NEW YORK (GenomeWeb News) – MolecularMD said today it is working with drug firm Novartis to develop a companion diagnostic that can help determine which Philadelphia chromosome-positive chronic myeloid leukemia patients have achieved durable minimal residual disease after treatment with Tasigna (nilotinib).
Tasigna is Novartis' next-generation tyrosine kinase inhibitor used to treat patients with newly diagnosed Philadelphia chromosome-positive CML in chronic phase.
Novartis is conducting a study to gauge whether Tasigna can be safely suspended when patients achieve the treatment-free remission phase, meaning they aren't experiencing recurrence and have BCR-ABL levels less than or equal to 0.0032 percent on the international scale. However, once patients reach this phase and stop taking Tasigna, they need to be monitored to ensure that they continue to remain in "deep remission" and aren't relapsing.
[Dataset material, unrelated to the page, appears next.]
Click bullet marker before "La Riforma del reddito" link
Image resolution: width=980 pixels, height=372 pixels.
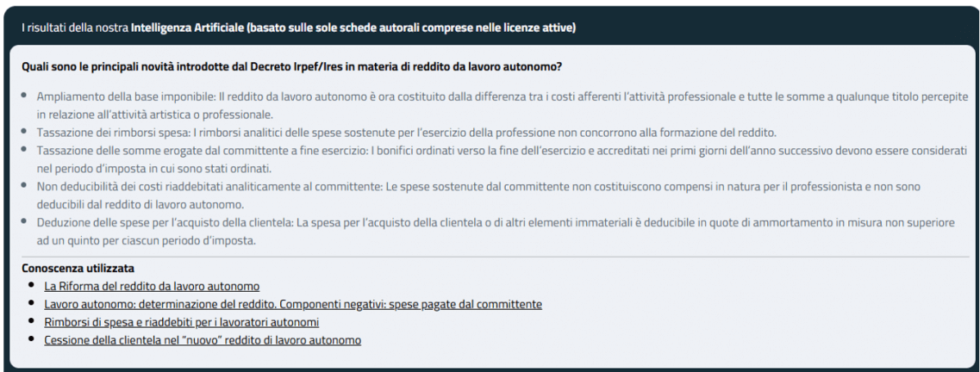(x=32, y=285)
In a single-arm, multi-center trial, Novartis will enroll patients with Philadelphia chromosome-positive CML in chronic phase who have achieved durable minimal residual disease status. MolecularMD will develop the clinical trial assay that will help researchers in this study determine patients' BCR-ABL mRNA transcript levels. MolecularMD will develop the test on a real-time PCR platform and validate the IVD.
In 2010, Novartis inked a deal with Cepheid for the development of a test for monitoring BCR-ABL gene transcripts to help doctors more reliably manage Philadelphia chromosome-positive CML patients on Gleevec (imatinib).
Novartis and MolecularMD did not reveal financial or other terms of their deal.